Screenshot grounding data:

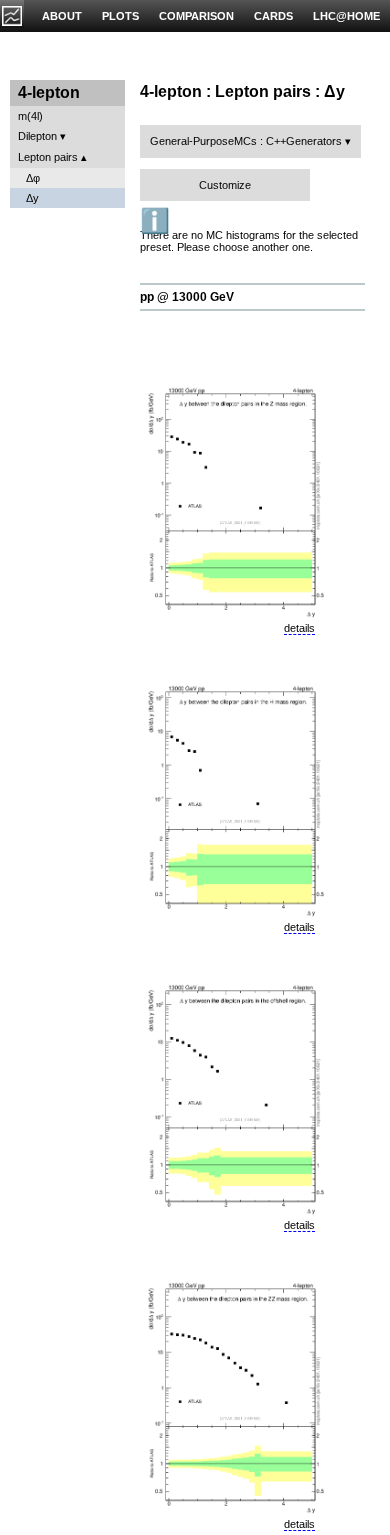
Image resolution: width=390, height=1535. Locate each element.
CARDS (273, 16)
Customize (225, 185)
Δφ (33, 178)
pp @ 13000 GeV (187, 297)
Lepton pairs (48, 157)
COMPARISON (196, 16)
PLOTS (120, 16)
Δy (32, 198)
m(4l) (30, 116)
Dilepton (37, 136)
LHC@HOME (346, 16)
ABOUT (62, 16)
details (299, 628)
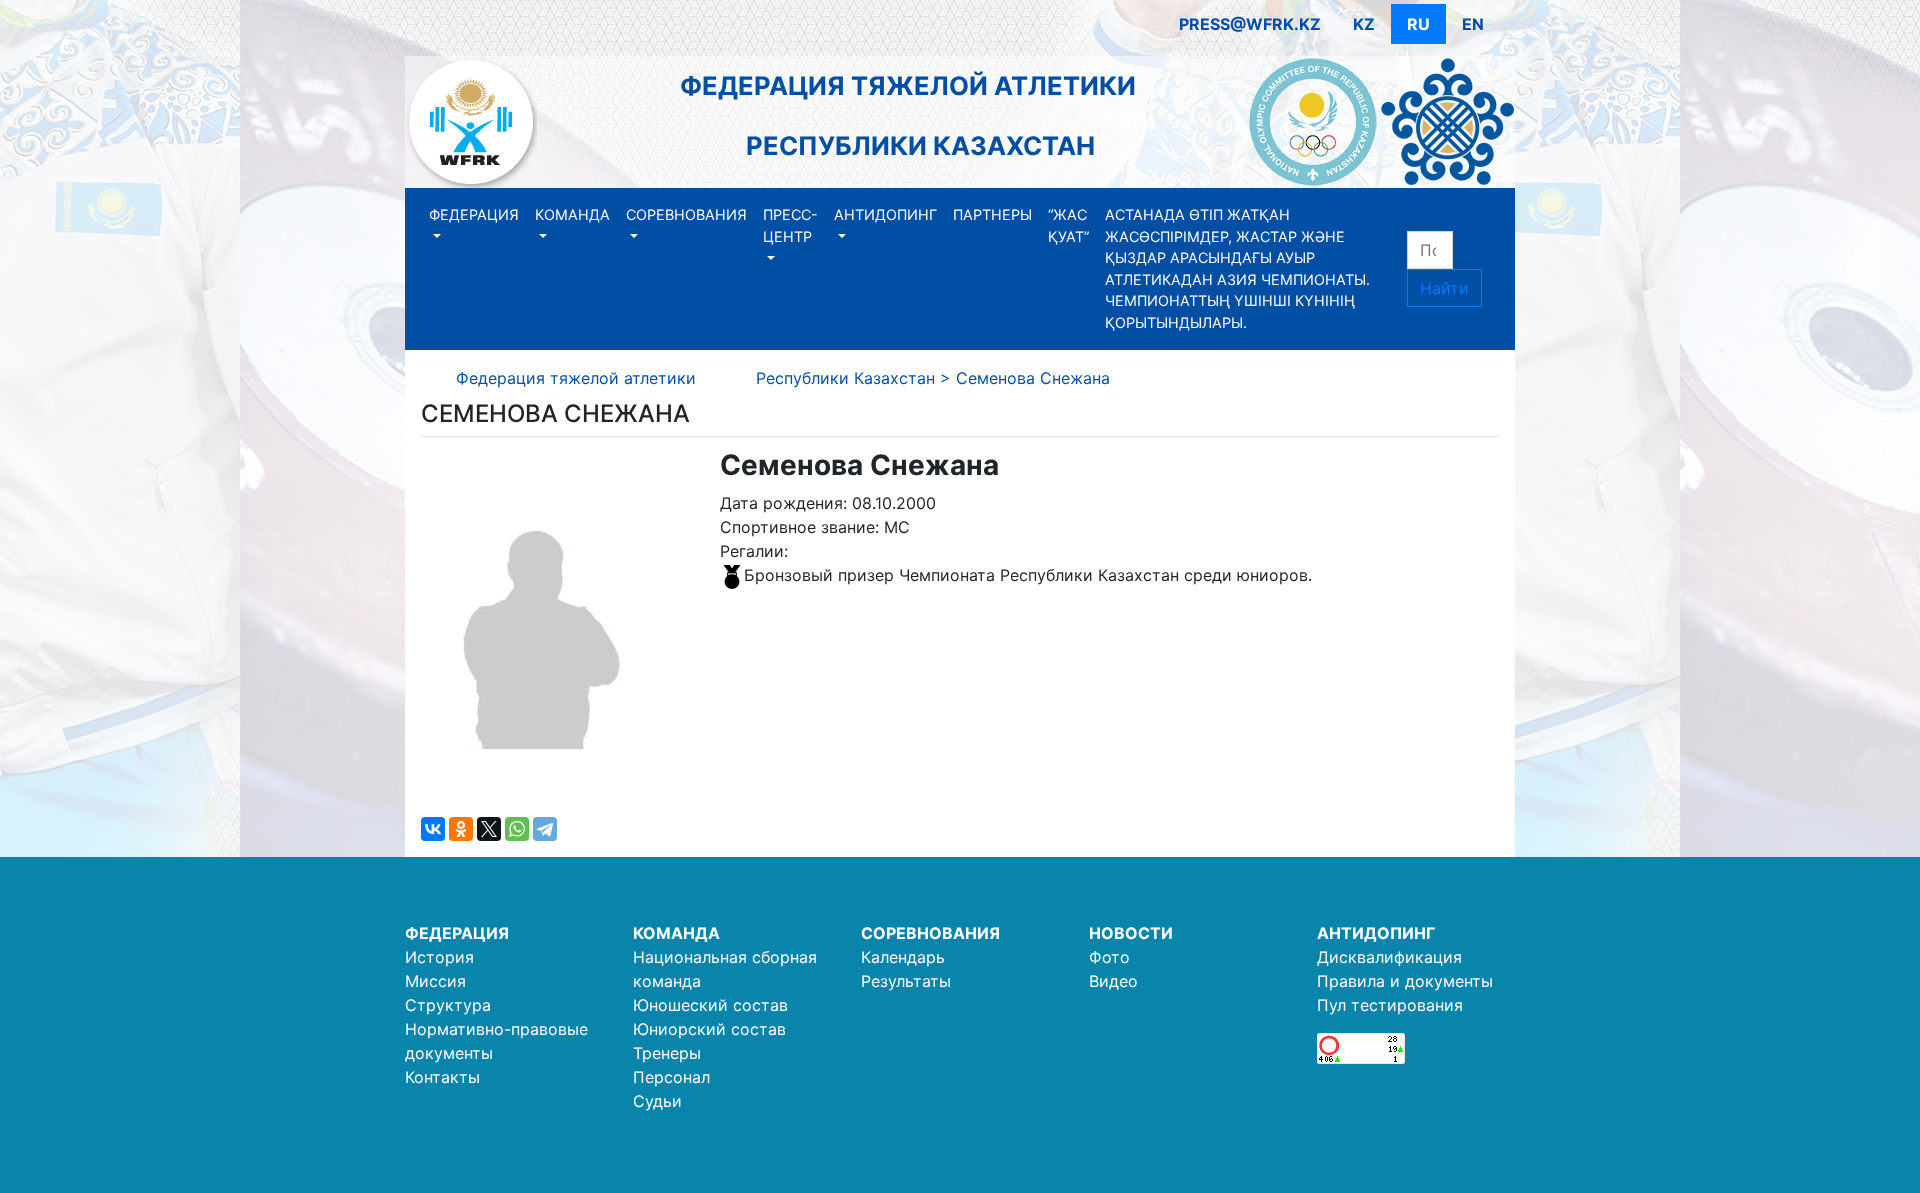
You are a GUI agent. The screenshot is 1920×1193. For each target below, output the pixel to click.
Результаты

Problem to solve >> Across the entries above, tally the lines that contain the string "each" and give that figure alone.

Solution for this exercise >> 2